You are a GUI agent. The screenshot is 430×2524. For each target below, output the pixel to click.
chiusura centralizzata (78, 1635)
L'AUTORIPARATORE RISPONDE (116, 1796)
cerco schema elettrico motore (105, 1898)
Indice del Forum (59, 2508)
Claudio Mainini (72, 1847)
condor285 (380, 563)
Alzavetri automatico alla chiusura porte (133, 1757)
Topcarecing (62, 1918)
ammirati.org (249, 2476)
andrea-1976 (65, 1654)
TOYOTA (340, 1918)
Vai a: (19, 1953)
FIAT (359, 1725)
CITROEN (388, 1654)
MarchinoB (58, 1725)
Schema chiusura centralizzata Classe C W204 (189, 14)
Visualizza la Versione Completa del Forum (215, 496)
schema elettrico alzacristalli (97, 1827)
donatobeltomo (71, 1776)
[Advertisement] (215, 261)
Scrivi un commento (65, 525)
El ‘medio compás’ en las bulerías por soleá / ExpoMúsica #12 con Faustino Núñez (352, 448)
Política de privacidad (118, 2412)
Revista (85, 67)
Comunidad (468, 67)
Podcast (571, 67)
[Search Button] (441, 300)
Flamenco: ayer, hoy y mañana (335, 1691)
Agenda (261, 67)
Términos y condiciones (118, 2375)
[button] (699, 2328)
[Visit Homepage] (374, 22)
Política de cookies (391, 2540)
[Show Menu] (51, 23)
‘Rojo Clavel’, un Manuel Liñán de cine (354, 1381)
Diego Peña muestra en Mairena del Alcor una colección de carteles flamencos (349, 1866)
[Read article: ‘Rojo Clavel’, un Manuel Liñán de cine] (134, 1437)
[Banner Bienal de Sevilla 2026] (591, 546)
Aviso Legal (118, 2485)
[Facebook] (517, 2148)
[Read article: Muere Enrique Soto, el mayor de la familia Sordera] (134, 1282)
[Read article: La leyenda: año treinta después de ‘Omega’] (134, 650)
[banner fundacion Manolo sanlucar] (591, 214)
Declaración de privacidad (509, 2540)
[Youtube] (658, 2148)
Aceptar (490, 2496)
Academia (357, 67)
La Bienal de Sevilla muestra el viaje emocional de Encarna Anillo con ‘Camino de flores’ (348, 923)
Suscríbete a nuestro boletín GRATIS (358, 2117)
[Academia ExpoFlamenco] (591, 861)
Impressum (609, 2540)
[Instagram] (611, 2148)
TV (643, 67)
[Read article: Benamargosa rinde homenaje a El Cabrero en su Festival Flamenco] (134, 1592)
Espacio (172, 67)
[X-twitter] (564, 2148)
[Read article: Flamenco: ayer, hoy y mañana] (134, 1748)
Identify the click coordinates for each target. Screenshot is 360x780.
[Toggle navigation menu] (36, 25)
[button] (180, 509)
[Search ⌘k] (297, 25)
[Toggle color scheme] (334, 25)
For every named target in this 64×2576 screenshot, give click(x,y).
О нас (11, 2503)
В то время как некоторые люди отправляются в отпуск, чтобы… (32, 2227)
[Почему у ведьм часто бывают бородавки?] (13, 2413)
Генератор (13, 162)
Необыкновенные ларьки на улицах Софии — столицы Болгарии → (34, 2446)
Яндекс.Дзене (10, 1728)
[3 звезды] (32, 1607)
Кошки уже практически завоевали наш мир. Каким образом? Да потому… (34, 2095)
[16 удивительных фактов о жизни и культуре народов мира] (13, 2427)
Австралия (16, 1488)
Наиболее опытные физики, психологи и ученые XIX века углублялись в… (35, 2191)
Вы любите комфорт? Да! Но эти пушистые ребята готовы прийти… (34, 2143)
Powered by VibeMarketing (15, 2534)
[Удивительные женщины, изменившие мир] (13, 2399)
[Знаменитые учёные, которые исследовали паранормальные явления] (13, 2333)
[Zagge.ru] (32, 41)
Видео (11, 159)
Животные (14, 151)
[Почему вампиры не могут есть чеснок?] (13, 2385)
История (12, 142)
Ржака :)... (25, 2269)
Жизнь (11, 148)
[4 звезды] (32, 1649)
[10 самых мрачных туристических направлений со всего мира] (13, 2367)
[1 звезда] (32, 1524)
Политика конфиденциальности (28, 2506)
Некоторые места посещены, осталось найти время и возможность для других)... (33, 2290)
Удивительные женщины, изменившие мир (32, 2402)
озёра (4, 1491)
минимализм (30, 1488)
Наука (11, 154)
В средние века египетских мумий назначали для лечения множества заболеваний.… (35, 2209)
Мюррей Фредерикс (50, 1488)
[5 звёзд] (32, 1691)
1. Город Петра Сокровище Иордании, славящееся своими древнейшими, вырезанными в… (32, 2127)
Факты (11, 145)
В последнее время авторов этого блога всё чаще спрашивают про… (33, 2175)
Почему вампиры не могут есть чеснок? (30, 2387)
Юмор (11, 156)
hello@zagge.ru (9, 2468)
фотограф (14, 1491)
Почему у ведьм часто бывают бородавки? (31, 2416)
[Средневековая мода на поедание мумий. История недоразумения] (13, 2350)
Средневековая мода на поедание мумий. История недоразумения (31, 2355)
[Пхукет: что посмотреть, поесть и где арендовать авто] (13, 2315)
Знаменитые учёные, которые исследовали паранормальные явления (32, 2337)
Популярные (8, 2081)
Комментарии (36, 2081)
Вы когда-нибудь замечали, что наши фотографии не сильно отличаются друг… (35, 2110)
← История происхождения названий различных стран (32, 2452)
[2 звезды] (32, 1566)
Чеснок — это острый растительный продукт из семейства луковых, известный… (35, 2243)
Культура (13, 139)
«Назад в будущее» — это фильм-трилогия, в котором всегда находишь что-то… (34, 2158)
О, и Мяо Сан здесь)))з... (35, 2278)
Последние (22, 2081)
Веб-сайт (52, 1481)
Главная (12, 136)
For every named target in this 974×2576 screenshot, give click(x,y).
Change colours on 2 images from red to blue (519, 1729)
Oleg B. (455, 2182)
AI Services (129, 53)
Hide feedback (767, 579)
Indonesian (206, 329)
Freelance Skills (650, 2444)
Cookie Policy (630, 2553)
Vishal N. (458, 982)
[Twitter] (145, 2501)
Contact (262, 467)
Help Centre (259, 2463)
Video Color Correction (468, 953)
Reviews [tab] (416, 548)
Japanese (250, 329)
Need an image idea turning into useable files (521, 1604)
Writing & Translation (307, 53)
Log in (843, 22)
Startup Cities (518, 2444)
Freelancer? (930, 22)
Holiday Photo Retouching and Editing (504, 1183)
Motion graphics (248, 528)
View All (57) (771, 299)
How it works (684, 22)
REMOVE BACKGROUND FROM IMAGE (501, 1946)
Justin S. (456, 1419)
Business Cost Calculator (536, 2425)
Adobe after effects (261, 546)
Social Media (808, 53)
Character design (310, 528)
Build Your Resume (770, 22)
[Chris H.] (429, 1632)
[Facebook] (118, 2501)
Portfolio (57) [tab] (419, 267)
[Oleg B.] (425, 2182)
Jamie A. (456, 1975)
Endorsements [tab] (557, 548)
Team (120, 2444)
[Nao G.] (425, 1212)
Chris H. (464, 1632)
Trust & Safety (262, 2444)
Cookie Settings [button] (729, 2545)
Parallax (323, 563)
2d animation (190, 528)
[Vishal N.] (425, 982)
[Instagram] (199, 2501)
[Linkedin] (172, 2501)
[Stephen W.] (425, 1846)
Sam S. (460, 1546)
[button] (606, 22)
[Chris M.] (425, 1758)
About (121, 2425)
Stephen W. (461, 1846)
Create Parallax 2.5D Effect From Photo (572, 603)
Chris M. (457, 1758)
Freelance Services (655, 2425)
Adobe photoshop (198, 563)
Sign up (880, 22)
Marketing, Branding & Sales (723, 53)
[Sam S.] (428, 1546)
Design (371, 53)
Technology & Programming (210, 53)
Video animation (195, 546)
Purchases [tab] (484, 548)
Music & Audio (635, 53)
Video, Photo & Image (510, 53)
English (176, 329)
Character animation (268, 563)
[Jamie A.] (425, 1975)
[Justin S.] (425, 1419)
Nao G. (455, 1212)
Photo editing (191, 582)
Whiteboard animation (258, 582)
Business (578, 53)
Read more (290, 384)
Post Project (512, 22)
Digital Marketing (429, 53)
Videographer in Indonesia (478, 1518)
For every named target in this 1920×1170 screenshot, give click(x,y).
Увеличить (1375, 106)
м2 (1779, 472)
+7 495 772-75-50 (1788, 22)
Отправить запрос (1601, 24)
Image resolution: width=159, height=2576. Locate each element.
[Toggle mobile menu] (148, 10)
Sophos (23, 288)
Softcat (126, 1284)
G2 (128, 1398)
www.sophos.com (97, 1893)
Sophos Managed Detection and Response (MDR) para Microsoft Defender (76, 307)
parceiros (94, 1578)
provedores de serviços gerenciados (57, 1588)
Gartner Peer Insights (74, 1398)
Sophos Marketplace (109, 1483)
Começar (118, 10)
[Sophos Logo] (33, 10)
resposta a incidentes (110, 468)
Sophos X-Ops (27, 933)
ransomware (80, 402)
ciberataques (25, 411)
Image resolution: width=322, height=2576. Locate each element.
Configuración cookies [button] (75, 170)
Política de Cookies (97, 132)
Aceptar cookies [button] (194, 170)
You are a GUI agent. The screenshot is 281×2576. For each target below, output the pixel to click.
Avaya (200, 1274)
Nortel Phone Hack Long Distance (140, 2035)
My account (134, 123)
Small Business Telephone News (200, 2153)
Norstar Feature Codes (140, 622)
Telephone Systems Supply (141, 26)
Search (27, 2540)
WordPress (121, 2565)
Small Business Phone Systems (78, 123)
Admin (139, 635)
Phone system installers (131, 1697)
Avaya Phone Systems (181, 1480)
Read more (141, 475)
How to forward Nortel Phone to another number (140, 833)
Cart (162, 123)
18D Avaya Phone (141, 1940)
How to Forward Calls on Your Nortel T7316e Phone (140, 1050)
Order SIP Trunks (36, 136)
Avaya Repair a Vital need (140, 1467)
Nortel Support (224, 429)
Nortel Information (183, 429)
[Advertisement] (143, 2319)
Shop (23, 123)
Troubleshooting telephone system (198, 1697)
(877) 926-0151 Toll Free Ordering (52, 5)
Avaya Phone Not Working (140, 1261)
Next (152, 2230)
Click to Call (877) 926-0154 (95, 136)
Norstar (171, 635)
────────
Starting with the line that holds "[Facebook] (118, 2501)" and ending with the line that holds "Stephen W. (461, 1846)", retype every line in the data above exactly, and nothing else.

[Facebook] (118, 2501)
Portfolio (57) [tab] (419, 267)
[Oleg B.] (425, 2182)
Jamie A. (456, 1975)
Endorsements [tab] (557, 548)
Team (120, 2444)
[Nao G.] (425, 1212)
Chris H. (464, 1632)
Trust & Safety (262, 2444)
Cookie Settings [button] (729, 2545)
Parallax (323, 563)
2d animation (190, 528)
[Vishal N.] (425, 982)
[Instagram] (199, 2501)
[Linkedin] (172, 2501)
[Stephen W.] (425, 1846)
Sam S. (460, 1546)
[button] (606, 22)
[Chris M.] (425, 1758)
About (121, 2425)
Stephen W. (461, 1846)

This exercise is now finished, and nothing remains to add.